Ophthalmol Sci. 2024 Aug 8;5(1):100594. doi: 10.1016/j.xops.2024.100594. eCollection 2025 Jan-Feb.

Abstract

Purpose: To compare the utility of ChatGPT-4 as an online uveitis patient education resource with existing patient education websites.

Design: Evaluation of technology.

Participants: Not applicable.

Methods: The term "uveitis" was entered into the Google search engine, and the first 8 nonsponsored websites were selected to be enrolled in the study. Information regarding uveitis for patients was extracted from Healthline, Mayo Clinic, WebMD, National Eye Institute, Ocular Uveitis and Immunology Foundation, American Academy of Ophthalmology, Cleveland Clinic, and National Health Service websites. ChatGPT-4 was then prompted to generate responses about uveitis in both standard and simplified formats. To generate the simplified response, the following request was added to the prompt: 'Please provide a response suitable for the average American adult, at a sixth-grade comprehension level.' Three dual fellowship-trained specialists, all masked to the sources, graded the appropriateness of the contents (extracted from the existing websites) and responses (generated responses by ChatGPT-4) in terms of personal preference, comprehensiveness, and accuracy. Additionally, 5 readability indices, including Flesch Reading Ease, Flesch-Kincaid Grade Level, Gunning Fog Index, Coleman-Liau Index, and Simple Measure of Gobbledygook index were calculated using an online calculator, Readable.com, to assess the ease of comprehension of each answer.
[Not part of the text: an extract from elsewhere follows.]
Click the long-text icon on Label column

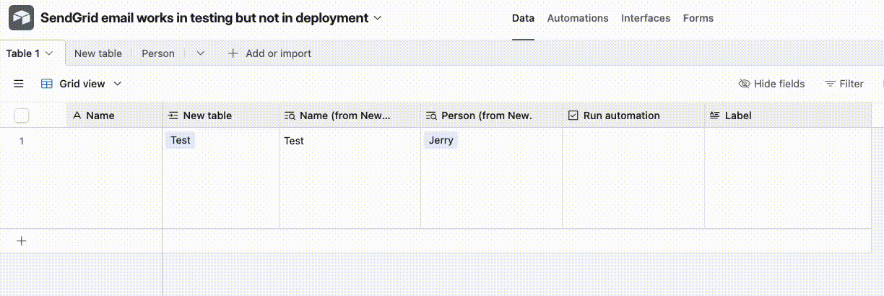(x=715, y=116)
Main outcome measures: Personal preference, accuracy, comprehensiveness, and readability of contents and responses about uveitis.
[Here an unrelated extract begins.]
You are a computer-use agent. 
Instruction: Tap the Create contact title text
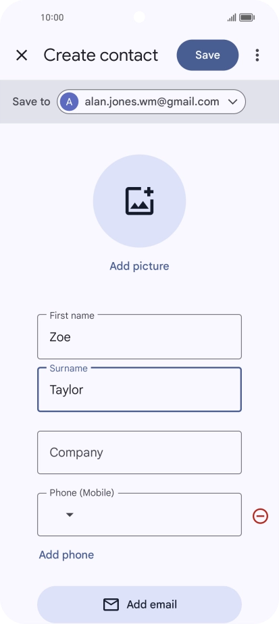pos(101,55)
Results: A total of 497 contents and responses, including 71 contents from existing websites, 213 standard responses, and 213 simplified responses from ChatGPT-4 were recorded and graded. Standard ChatGPT-4 responses were preferred and perceived to be more comprehensive by dually trained (uveitis and retina) specialist ophthalmologists while maintaining similar accuracy level compared with existing websites. Moreover, simplified ChatGPT-4 responses matched almost all existing websites in terms of personal preference, accuracy, and comprehensiveness. Notably, almost all readability indices suggested that standard ChatGPT-4 responses demand a higher educational level for comprehension, whereas simplified responses required lower level of education compared with the existing websites.
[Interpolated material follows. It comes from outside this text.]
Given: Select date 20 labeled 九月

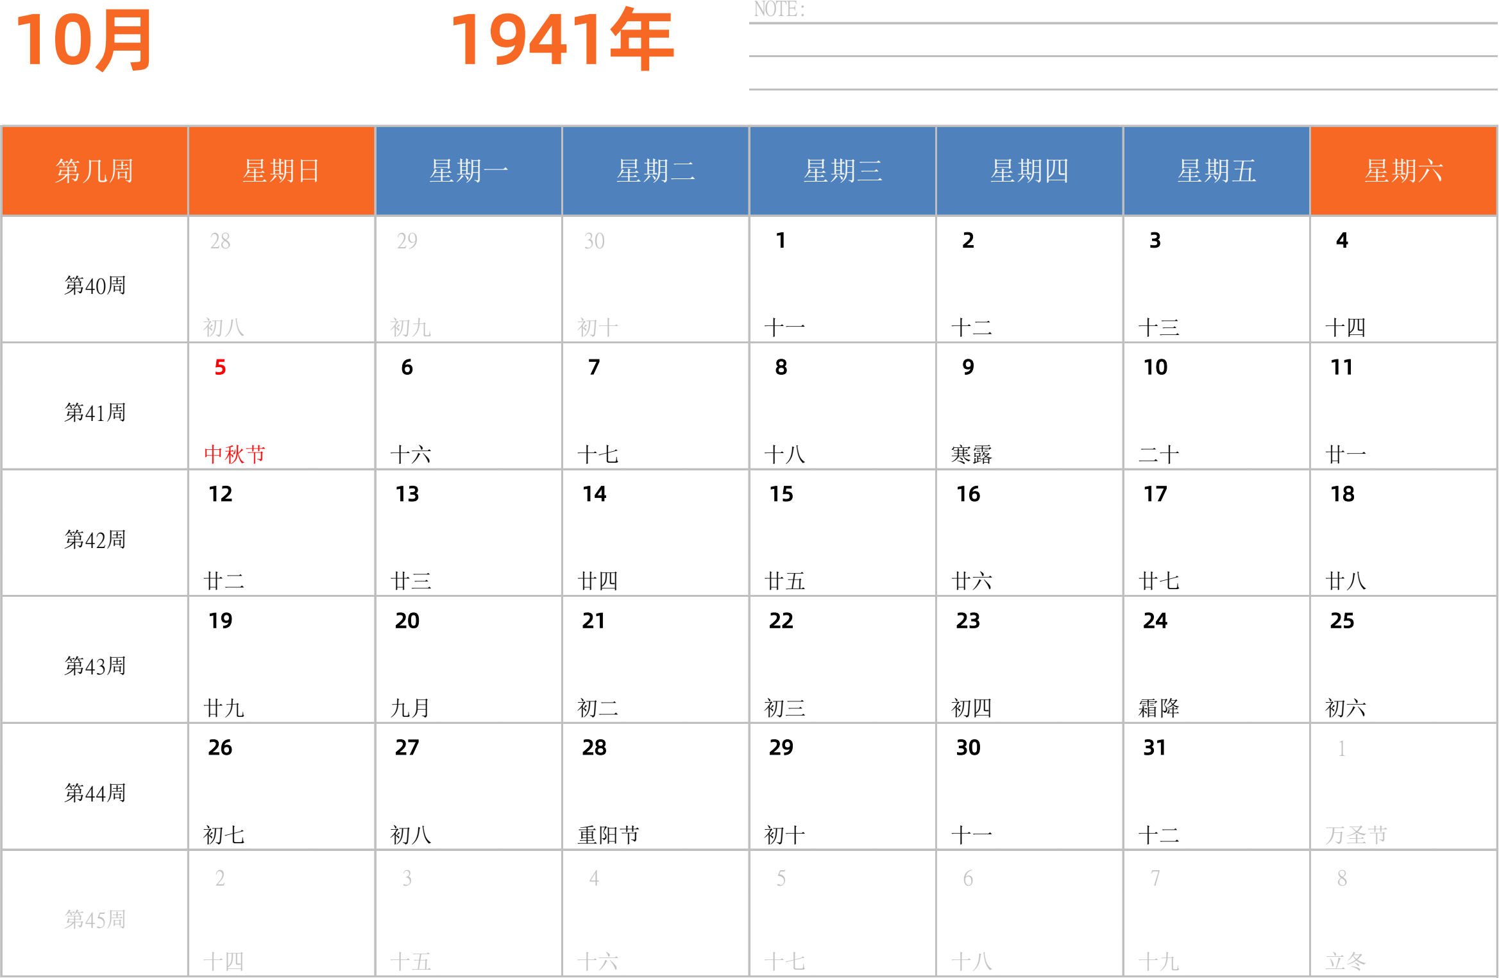Looking at the screenshot, I should click(x=468, y=660).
Conclusions: This study shows that ChatGPT can provide patients with an avenue to access comprehensive and accurate information about uveitis, tailored to their educational level.

Financial disclosures: The author(s) have no proprietary or commercial interest in any materials discussed in this article.

Keywords: Artificial intelligence; ChatGPT; Patient education; Uveitis.